分子對(duì)接可以探索構(gòu)象空間，展示蛋白質(zhì)與多肽的相互作用，預(yù)測(cè)多肽-蛋白質(zhì)的結(jié)合親和力。分子對(duì)接結(jié)果直接取決于分子對(duì)接軟件的選擇，市面上對(duì)于蛋白-多肽對(duì)接的軟件相對(duì)較少，故本研究采用HPEPDOCK 蛋白-多肽對(duì)接軟件及CDOCKER 蛋白-小分子對(duì)接軟件進(jìn)行多肽篩選。根據(jù)表3 結(jié)果顯示，分子動(dòng)力學(xué)模擬后，HPEPDOCK 對(duì)接的凝血酶-肽復(fù)合物的平均RMSD 整體低于CDOCKER 對(duì)接的復(fù)合體，HPEPDOCK 屬于全局對(duì)接，其對(duì)接位點(diǎn)較CDOCKER對(duì)接更廣泛，表明HPEPDOCK可能產(chǎn)生更好的結(jié)合。
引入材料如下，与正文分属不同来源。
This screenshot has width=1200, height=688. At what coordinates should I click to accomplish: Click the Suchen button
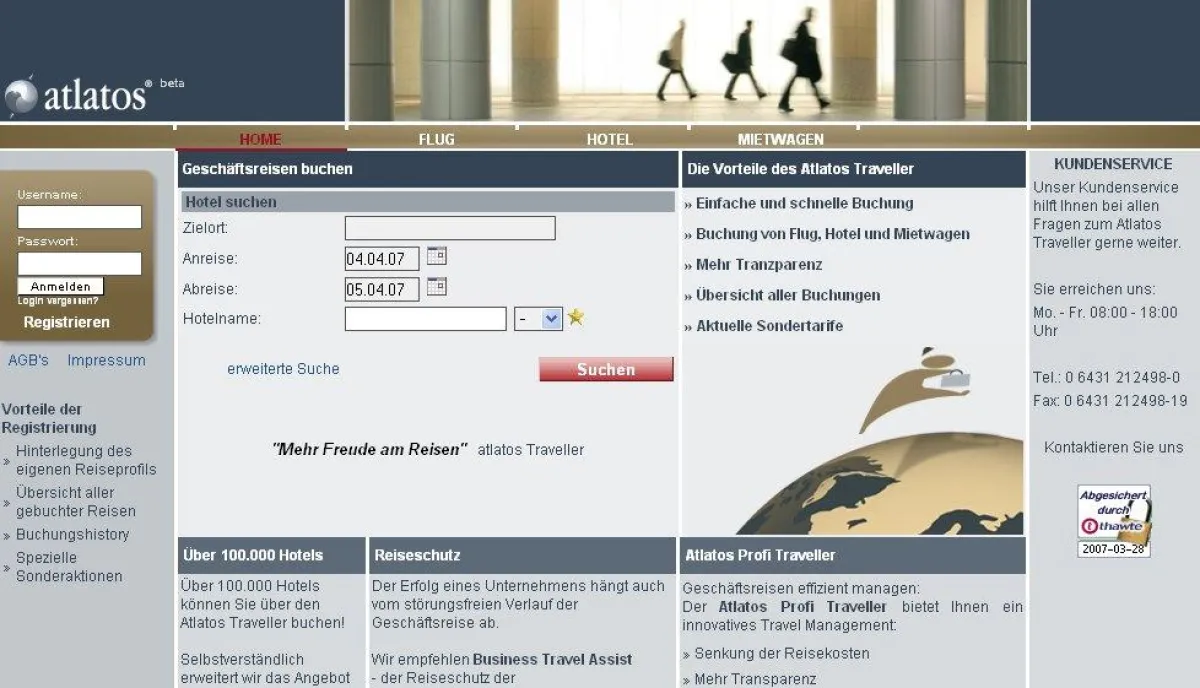(605, 369)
Weng等[15]利用14個(gè)分子對(duì)接軟件對(duì)蛋白-多肽進(jìn)行對(duì)接性能測(cè)試，發(fā)現(xiàn)在全局對(duì)接中，HPEPDOCK 對(duì)接性能最好，且提出使用多種不同的多肽初始構(gòu)象進(jìn)行對(duì)接是成功的關(guān)鍵。表明在進(jìn)行蛋白-多肽分子對(duì)接時(shí)，首選蛋白-多肽分子對(duì)接軟件，并且要綜合考慮多肽及受體蛋白的柔性，以提高蛋白-多肽結(jié)合成功率。

利用分子對(duì)接及分子動(dòng)力學(xué)能明確凝血酶與多肽QNTVGLDDFFSSYER 相互作用的具體方式，利用MM-PBSA 可以預(yù)測(cè)蛋白-多肽的結(jié)合自由能，對(duì)結(jié)合情況進(jìn)行進(jìn)一步判斷。3D 結(jié)構(gòu)及2D 相互作用圖均顯示，凝血酶Arg233、Asp178 殘基是凝血酶與多肽QNTVGLDDFFSSYER 結(jié)合的主要?dú)埢Ｔ诜肿觿?dòng)力學(xué)前后，凝血酶Arg233與多肽Asp8、凝血酶Asp178 與Arg15 殘基之間一直通過(guò)氫鍵作用緊密結(jié)合。凝血酶Arg233、Asp178 殘基均位于凝血酶的Exosite 2 結(jié)構(gòu)域上，與Arg165 殘基共同組成三聯(lián)體殘基離子簇，對(duì)凝血酶與血栓調(diào)節(jié)蛋白的結(jié)合產(chǎn)生影響[17]。Exosite 2 更易結(jié)合帶負(fù)電荷的配體[18-19]，Asp8為酸性殘基，更易與Arg233殘基結(jié)合。提示凝血酶Arg233 殘基可能是多肽與凝血酶結(jié)合的關(guān)鍵氨基酸，且多肽中含有酸性殘基（如Asp、Glu）越多，則與凝血酶形成穩(wěn)定結(jié)合的可能性越大。

本研究通過(guò)虛擬酶切技術(shù)，將課題組前期得到的寬體金線蛭蛋白進(jìn)行酶切，得到寬體金線蛭多肽候選庫(kù)。利用分子對(duì)接技術(shù)及分子動(dòng)力學(xué)技術(shù)進(jìn)行兩步篩選，篩選出了1 條多肽（QNTVGLDDF FSSYER），并對(duì)該多肽進(jìn)行TT 測(cè)定，發(fā)現(xiàn)該多肽能延長(zhǎng)凝血酶時(shí)間，其體內(nèi)抗凝活性有待進(jìn)一步深入研究。